BY: C. C. McCULLOH, Attorney General

TO: Mr. W. T. Scoggin, Jr. District Attorney Las Cruces, New Mexico

{*85} This will acknowledge receipt of your letter of August 27, 1947 in which you state that private individuals have, for the purpose of publication, tried to get the justices of the peace to give them the information on a complaint filed by the District Attorney's office and the Sheriff's office before the accused has been arrested. Your question is whether such records are public records and subject to inspection in accordance with the provisions of Chapter 130, Laws of 1947.

Section 1 of Chapter 130, Laws of 1947, provides that every citizen of this state shall have the right to inspect any public records of this state with the exception of certain records not involved herein. Sec. 2 of Chapter 130, Laws of 1947, provides that officers having custody of any state, county, school, city or town records in this state shall furnish opportunities for inspection etc. Sec. 3 of Chapter 130, Laws of 1947 prescribes penalties for those officers who refuse the right to inspect.

Justice of the peace courts are not courts of record. Further, our Supreme Court has held that the office of justice of the peace is a {*86} precinct office. (Territory ex rel Welter vs. Witt, 16 N.M. 355, 117 P. 860.)

________________

### YOUR TASKS
[A] Reproduce the part of the attorney general's opinion on public records that begins at the words "Section 1 of" and stops after the words "117 P. 860.)".
[B] Carry on the attorney general's opinion on public records, starting after its last sentence.

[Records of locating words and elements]
________________

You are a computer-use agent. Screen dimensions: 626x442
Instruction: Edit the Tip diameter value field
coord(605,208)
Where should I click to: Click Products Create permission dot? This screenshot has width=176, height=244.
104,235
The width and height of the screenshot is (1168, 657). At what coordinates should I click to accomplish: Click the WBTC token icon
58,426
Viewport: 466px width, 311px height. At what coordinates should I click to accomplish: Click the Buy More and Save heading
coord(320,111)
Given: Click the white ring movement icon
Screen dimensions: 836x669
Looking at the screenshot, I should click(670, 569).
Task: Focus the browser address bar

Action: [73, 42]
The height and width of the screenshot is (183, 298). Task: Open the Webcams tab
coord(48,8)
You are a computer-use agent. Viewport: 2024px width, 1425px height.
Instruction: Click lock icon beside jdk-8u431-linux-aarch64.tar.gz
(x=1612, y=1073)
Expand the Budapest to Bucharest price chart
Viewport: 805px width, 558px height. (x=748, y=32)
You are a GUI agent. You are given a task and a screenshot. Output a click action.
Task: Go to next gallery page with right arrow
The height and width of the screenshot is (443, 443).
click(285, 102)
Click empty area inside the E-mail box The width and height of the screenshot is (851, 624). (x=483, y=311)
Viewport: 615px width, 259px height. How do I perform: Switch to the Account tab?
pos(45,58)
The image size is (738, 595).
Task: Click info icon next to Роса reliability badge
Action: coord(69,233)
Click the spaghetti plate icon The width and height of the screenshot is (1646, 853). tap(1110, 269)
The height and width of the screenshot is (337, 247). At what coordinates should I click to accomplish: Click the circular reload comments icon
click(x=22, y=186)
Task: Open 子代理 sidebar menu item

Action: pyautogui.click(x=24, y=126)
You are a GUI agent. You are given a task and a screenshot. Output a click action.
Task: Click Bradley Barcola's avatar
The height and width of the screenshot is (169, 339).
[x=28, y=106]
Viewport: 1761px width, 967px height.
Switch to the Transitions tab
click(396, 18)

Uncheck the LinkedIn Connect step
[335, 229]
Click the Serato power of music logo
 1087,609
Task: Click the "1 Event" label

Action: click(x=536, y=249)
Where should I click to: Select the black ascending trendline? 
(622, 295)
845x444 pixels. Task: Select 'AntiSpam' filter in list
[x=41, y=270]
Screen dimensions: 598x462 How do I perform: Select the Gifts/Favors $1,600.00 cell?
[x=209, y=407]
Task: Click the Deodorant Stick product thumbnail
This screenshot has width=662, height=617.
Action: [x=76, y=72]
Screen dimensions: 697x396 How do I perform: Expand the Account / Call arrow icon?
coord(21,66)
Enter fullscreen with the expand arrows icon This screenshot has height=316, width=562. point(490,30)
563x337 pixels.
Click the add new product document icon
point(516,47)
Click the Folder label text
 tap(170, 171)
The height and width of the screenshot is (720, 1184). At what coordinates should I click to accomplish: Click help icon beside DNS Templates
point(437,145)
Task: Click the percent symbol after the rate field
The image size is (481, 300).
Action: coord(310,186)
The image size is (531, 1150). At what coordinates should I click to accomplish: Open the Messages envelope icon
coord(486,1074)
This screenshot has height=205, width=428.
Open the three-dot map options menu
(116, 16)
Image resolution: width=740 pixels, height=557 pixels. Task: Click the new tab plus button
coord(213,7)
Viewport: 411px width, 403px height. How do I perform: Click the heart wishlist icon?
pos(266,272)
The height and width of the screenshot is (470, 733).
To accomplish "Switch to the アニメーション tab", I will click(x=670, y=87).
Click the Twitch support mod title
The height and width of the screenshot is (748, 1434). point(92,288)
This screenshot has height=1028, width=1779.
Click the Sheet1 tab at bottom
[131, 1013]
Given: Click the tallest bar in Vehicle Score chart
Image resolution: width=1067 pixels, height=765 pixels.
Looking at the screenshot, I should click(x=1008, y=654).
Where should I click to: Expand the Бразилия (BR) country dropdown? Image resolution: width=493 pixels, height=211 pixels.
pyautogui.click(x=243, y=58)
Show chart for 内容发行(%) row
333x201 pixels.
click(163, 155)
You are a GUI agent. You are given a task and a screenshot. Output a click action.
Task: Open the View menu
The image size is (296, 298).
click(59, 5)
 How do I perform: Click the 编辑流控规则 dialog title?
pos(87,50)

________________

### ANSWER LIST
[A]
Section 1 of Chapter 130, Laws of 1947, provides that every citizen of this state shall have the right to inspect any public records of this state with the exception of certain records not involved herein. Sec. 2 of Chapter 130, Laws of 1947, provides that officers having custody of any state, county, school, city or town records in this state shall furnish opportunities for inspection etc. Sec. 3 of Chapter 130, Laws of 1947 prescribes penalties for those officers who refuse the right to inspect.

Justice of the peace courts are not courts of record. Further, our Supreme Court has held that the office of justice of the peace is a {*86} precinct office. (Territory ex rel Welter vs. Witt, 16 N.M. 355, 117 P. 860.)

[B]
In 14 Am. Jur. 354, Sec. 148, the following statement appears reference to this matter:

"Sec. 148. Publicity of Judicial Records. After a public trial or hearing and a final determination of a cause entered upon the journal of the court, no one would probably question the right of any person to inspect that record and publish the result. Such record has undoubtedly then become a public one. In this country courts are open to the public. This publicity, however, does not extend to or include the papers filed in the case necessary to frame the issue to be tried or to the entries thereof made by the clerk. Such papers are usually filed and the entries made, out of court. They are not proceedings in open court; and it has therefore been held that the parties to a suit may, under direction of the court, lawfully withhold the records and papers in the case and prevent any statement in regard thereto being published, until they are made public by the consent of the parties or by proceedings in open court." (Emphasis ours)

In the case of Schmedding vs. May, 85 Mich. 1, 24 Am. St. Rep. 74, the Supreme Court of Michigan held that mandamus would not lie in favor of a person, not a party to an action, to compel the submission for examination of the records and papers in a case, for the purpose of publishing statements in regard thereto in a newspaper before trial or hearing, or before they become public by proceedings in open court.

In the case of Cowley vs. Pulsifer, 137 Mass. 392, 50 Am. Rep. 318, the Supreme Court of Massachusetts held that county records which are open for public inspection and of which any person may take copies, means the records and files of the county, and not of the courts of the commonwealth within the county.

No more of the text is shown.